戦法としてありかなしか
当時の試合後のインタビュー映像を振り返ってみると、馬淵監督は「5打席連続敬遠は勝つための戦法」だと話している。
「試合前に松井を見まして、うちのピッチャーの球威では難しいと思いますので。いさぎよく勝負の手もありますけどね、われわれも高知県代表として負けるわけにはいきませんので。勝利至上主義ではないですけど、あの勝負の展開の中で、戦法としては僕は間違ってなかったんじゃないかと思います」
一方で、敗れた星陵の山下智茂監督は「勝負してほしかった」と話していた。
「勝負してほしかったです、松井君とね。それだけです。
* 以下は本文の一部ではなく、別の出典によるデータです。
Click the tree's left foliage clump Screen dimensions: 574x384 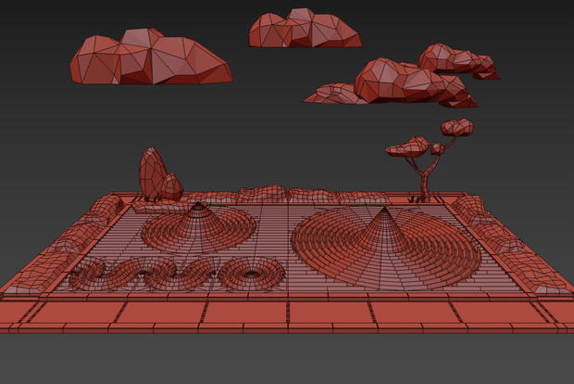click(x=407, y=147)
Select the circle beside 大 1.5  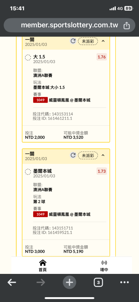click(28, 57)
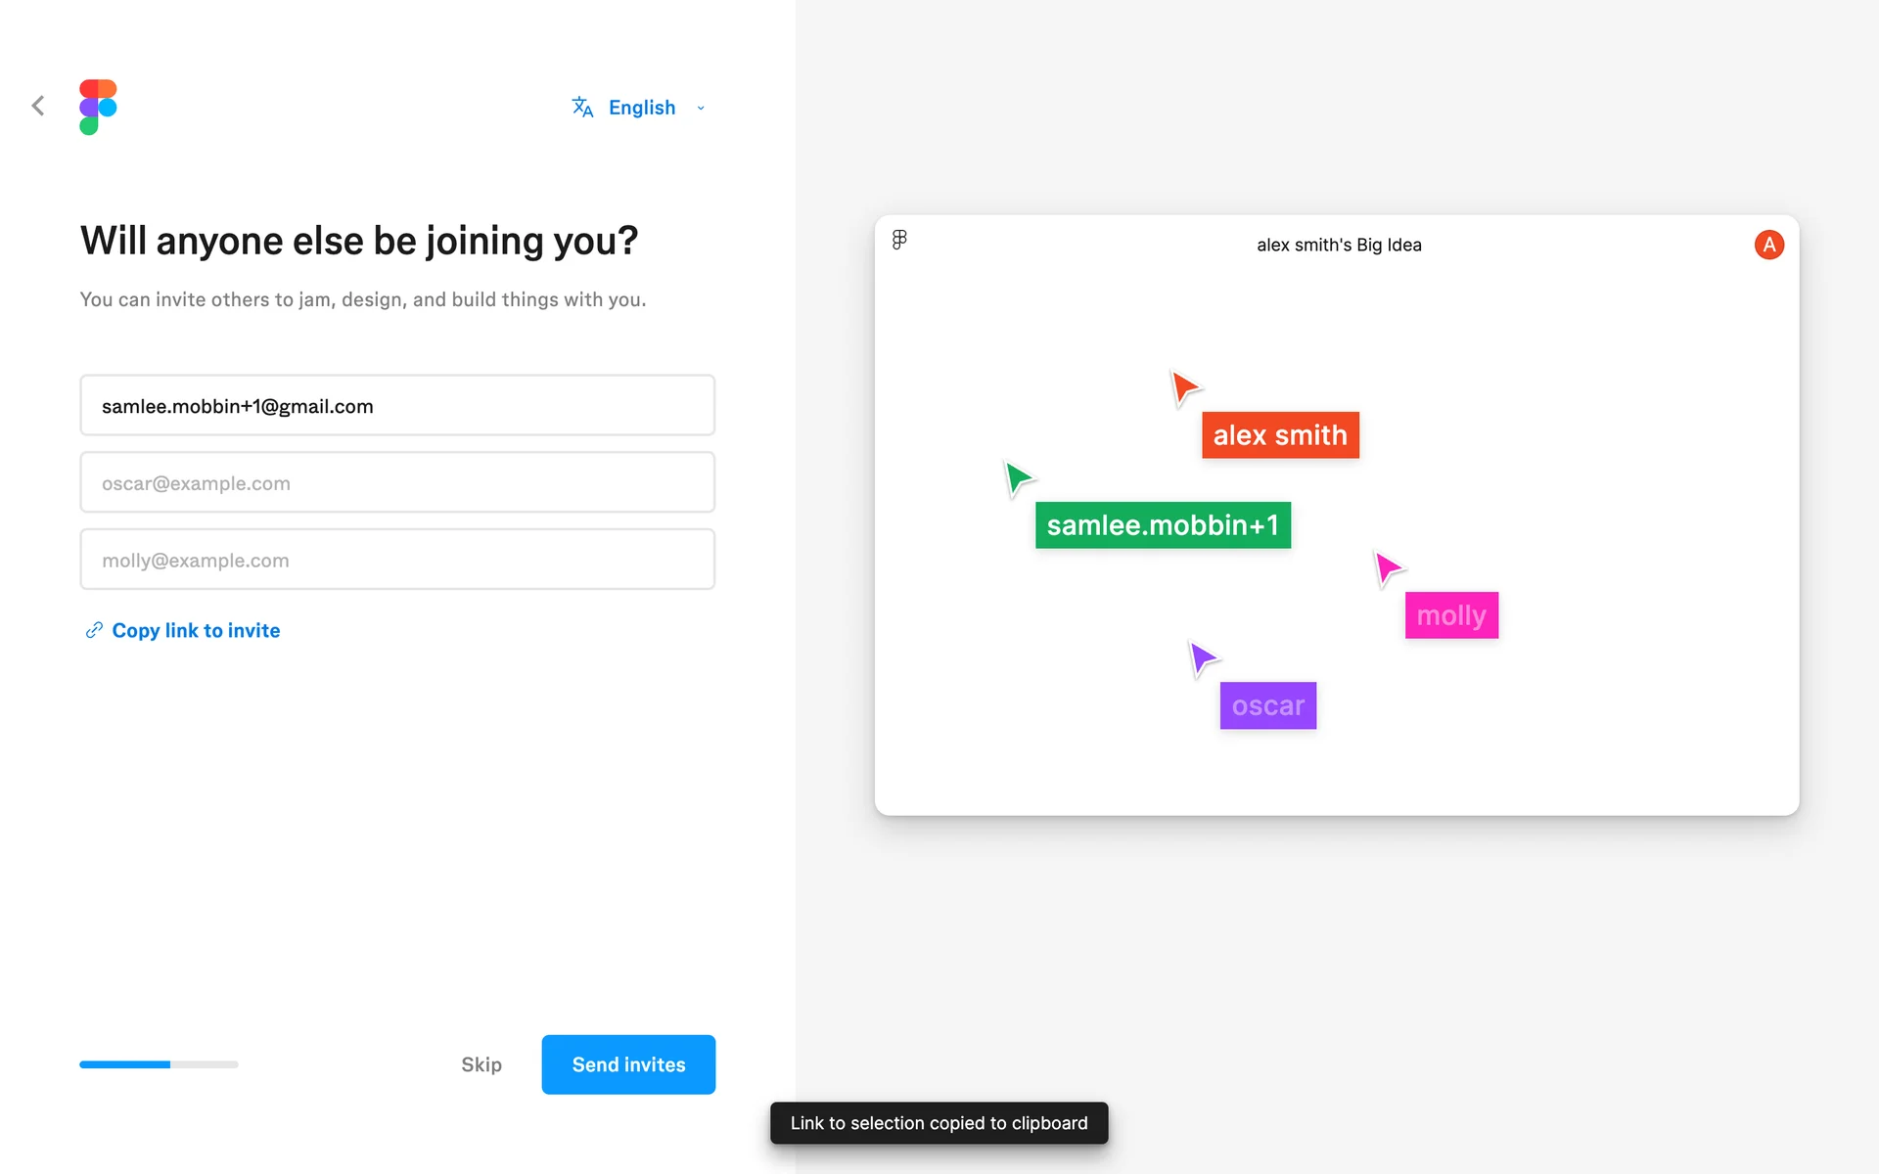Click the pink molly cursor arrow
This screenshot has width=1879, height=1174.
tap(1388, 567)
自分の野球の中で悔いが残る一戦です」
松井さんは「(敬遠は)相手の作戦なんで、自分は何も言えません」と述べただけだった。
当時、松井さんへの5打席連続敬遠の是非をめぐって大きな論争が起こった。なお朝日新聞社が2017年6月24日に発表した、第99回全国高校野球選手権・埼玉大会出場の監督へのアンケートによると、有効回答151人のうち79人(52%)が「5打席連続敬遠はあり」と答えている。
記念すべき第100回目の夏の甲子園は8月5日に開幕する。松井さんは開幕日の始球式を務める。